*** Begin section ***

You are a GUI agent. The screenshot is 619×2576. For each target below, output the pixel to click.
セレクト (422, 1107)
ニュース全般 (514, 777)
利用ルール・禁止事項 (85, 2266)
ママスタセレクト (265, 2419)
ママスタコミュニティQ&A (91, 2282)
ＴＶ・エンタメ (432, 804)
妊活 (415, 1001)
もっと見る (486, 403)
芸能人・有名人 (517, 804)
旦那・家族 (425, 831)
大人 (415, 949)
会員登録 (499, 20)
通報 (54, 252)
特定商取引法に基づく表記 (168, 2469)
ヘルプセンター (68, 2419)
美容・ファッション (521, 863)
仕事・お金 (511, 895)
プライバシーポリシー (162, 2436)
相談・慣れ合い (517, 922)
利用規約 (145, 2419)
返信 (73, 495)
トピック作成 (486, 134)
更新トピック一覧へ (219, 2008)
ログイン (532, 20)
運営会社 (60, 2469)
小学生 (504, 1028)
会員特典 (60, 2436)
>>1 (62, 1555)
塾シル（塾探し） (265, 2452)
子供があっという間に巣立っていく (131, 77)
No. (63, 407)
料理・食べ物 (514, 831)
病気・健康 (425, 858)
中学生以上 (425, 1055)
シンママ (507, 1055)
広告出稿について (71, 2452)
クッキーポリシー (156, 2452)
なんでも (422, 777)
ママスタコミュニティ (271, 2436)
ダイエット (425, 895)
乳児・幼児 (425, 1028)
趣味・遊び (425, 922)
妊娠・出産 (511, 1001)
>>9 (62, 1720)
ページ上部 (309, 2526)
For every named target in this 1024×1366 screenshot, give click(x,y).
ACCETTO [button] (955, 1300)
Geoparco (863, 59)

*** End section ***

### Prompt
Answer with the exact lines running from the one that contains "ログイン (532, 20)" through the last line of the data. Include no other line.

### Your solution
ログイン (532, 20)
運営会社 (60, 2469)
小学生 (504, 1028)
会員特典 (60, 2436)
>>1 (62, 1555)
塾シル（塾探し） (265, 2452)
子供があっという間に巣立っていく (131, 77)
No. (63, 407)
料理・食べ物 (514, 831)
病気・健康 (425, 858)
中学生以上 (425, 1055)
シンママ (507, 1055)
広告出稿について (71, 2452)
クッキーポリシー (156, 2452)
なんでも (422, 777)
ママスタコミュニティ (271, 2436)
ダイエット (425, 895)
乳児・幼児 (425, 1028)
趣味・遊び (425, 922)
妊娠・出産 (511, 1001)
>>9 (62, 1720)
ページ上部 (309, 2526)
For every named target in this 1024×1366 screenshot, give click(x,y).
ACCETTO [button] (955, 1300)
Geoparco (863, 59)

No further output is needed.